I think it was filmed around September 1940 when the 1st squadron was formed. Yeah a couple of rich guys helped form it and the guys had to come to Britain via Canada due to the US Neutrality Laws making it illegal for someone to fight. I recall the initial guys from 1940 where headed towards France to join up with them, but that whole France surrendering thing kinda got in the way and so they ended up with the RAF.
A very good book (in which I have and read) on the Eagle Squadron is Alex Kershaw's, The Few: The American "Knights of the Air", Who Risked Everything to Save Britain in the Summer of 1940. It's been a while since I have read it and should do it again as The Battle of Britain is a favorite subject of mine. Kershaw's very good and have I read others of his, The Longest Winter (Battle of the Bulge) and The Bedford Boys (19 boys from Bedford Virginia and what happened to them).
http://www.amazon.co...g/dp/1469233495
That must have been filmed not long before Dunkirk... because the guy talked about them "going to the front" after they were trained... but IIRC they didn't actually see action as a unit until the Battle of Britain... (although some of the individuals had been in the RAF and/or in the French AF before France went down...)
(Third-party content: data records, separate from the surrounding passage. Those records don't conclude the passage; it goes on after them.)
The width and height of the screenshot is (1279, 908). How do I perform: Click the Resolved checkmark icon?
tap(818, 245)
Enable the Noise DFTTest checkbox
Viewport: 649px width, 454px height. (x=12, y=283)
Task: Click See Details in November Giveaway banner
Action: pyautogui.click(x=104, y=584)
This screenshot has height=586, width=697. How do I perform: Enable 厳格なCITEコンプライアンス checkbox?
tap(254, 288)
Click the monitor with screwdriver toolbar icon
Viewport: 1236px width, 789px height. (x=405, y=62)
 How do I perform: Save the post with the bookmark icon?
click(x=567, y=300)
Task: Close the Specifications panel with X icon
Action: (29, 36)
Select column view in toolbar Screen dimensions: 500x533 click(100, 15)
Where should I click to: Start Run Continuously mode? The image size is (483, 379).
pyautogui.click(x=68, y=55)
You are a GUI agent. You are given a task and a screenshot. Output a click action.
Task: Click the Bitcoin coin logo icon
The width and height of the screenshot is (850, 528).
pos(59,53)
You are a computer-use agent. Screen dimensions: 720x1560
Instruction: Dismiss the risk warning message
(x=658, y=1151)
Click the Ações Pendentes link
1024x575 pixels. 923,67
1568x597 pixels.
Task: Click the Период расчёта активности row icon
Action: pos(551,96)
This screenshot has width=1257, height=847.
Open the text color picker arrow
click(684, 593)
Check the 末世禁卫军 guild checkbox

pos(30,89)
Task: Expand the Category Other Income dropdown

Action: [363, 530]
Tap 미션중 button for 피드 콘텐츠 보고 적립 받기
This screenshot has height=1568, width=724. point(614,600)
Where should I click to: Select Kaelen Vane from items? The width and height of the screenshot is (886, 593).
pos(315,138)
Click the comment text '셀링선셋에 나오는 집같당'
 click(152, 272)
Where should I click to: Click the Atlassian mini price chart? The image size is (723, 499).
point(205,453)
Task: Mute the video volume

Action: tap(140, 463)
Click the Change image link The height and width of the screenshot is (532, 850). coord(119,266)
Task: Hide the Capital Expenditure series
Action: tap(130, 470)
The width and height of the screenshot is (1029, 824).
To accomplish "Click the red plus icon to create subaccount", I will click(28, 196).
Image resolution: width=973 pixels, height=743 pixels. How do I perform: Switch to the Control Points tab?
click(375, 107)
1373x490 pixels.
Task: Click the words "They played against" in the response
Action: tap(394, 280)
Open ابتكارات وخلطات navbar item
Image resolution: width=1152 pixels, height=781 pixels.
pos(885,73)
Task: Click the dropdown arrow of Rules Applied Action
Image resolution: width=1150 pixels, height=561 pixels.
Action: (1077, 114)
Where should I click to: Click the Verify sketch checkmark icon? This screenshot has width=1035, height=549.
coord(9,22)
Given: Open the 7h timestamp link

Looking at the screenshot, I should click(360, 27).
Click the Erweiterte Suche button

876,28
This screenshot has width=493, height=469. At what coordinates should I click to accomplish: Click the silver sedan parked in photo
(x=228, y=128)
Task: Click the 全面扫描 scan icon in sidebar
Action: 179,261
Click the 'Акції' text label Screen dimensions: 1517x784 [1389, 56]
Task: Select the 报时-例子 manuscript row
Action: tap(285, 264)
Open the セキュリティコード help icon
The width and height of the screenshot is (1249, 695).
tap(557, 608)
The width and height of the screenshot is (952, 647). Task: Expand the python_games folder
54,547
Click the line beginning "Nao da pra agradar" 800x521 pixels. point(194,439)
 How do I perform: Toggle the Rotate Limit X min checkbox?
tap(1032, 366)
Also, the guy said they paid their own way to get there, but I don't think most of those guys did... I think there was a couple rich guys who helped make it happen by actively recruiting them and getting them there... I used to know more details, including about how there were three such squandrons which eventually got transferred to the 8th Air Force, but that was ages ago...
I think those are Hurricanes in the film... but I think at least one of the Eagle Squadrons had Spitfires... I forget the details...
John Keegan, a renowned British military historian, has called World War II the greatest single event in the history of mankind. - Tom Brokaw, NBC special correspondent and author of "The Greatest Generation"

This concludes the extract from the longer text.